The Marshall Project and Eye on Ohio requested one video where the child hadn’t been handcuffed, and both the supervisor and one of the first responding officers on scene was a crisis intervention specialist. In that instance, officers didn’t handcuff the child.
After a 10-year-old girl who’d been trying to harm herself storms out of her foster mother’s house, screaming and overturning objects on the lawn, several officers follow her down the street at a distance for almost four minutes.
“This is ridiculous,” grumbles Chris Eaton, the officer whose body camera footage was provided, out of ear-shot of the girl. “She should be grabbed, put in the back of the car and that should be that. Take her to the freakin’ hospital.”
It’s not clear why from the video, but the girl is on the ground when Eaton reaches her. Officers are standing around her at arm’s length.
“Young lady, my name is Chris Eaton,” he says. “I’m a sergeant with the Cleveland Police Department. What’s going on today?”
The 2017 Crisis Intervention Team policy suggests officers “Introduce yourself and seek to establish a rapport” as one de-escalation tactic.
After a brief exchange with Eaton, another officer offers to take the girl to the hospital.
The girl tells officers not to touch her, and says she’ll get up by herself. The officer agrees.
“Have a seat in the car and we’ll take you somewhere else,” he adds. “Thank you.”
She then gets in the car without the officers using handcuffs or physical force.
The slides for the Crisis Intervention Team officer training unit about youth with mental health problems advises, “Try to avoid touching an angry and potentially violent person.” The training says that touching someone angry may trigger them to violence, while giving them space can let them cool down.
The week-long training schedule for Crisis Intervention Team specialists includes units on understanding schizophrenia, post-traumatic stress disorder, depression and other common mental illnesses; site visits to places like the psychiatric emergency room at St. Vincent’s Hospital and community mental health providers; and one hour dedicated exclusively to youth and young adults’ mental health.

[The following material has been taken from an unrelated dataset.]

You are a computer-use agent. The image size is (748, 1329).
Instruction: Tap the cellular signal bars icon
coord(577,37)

There are currently 92 officers in the department who have completed the full training, and department policy calls for them to be deployed to crisis situations whenever possible. But only 17 percent of crisis response incidents said that at least one responding officer or a supervisor was a Crisis Intervention Team specialist.

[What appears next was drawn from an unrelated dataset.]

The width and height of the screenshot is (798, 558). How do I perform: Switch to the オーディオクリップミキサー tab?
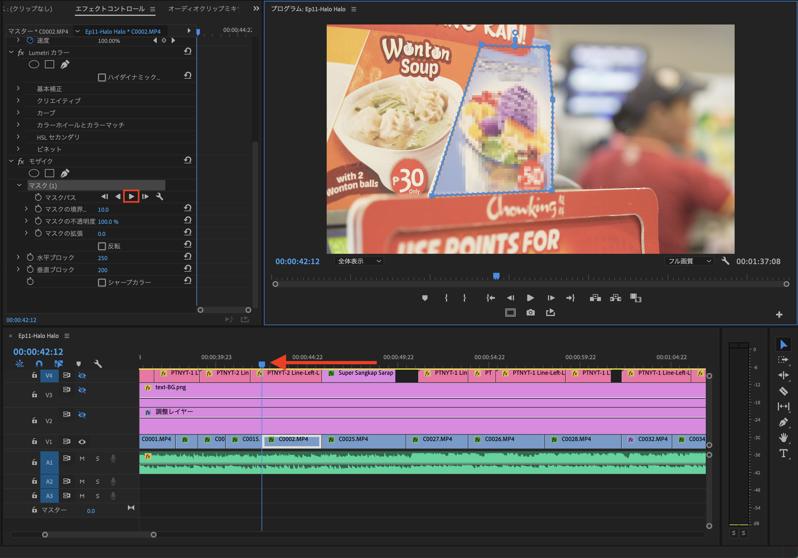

Of the seven crisis response incidents where footage was provided, specialized Crisis Intervention Team officers were only requested in two, according to officers’ reports.
The consent decree between Cleveland and the Department of Justice says that it should be the norm for Crisis Intervention Team specialists to respond to all calls where someone seems to be in crisis.
Cleveland Division of Police “policies and procedures will make clear that specialized Crisis Intervention Team officers, when available, must be dispatched to all calls or incidents that appear to involve an individual in crisis,” the decree reads. “CDP will identify any barriers to ensuring that specialized Crisis Intervention Team officers were dispatched to these calls, and will include steps to overcome these barriers.”
But, under the consent decree, the department is only required to have four training sessions for specialized Crisis Intervention Team officers.
Aaron, who frequently runs training for police officers, said that many are excited about training in understanding mentally ill kids, and are eager for more.
“I’ve trained many hundreds of police officers, and they get into policing I think by and large because they care about people and they want to help people,” Aaron said. “Tools that help them do that should, I would think, be consistent with their personal and professional goals.”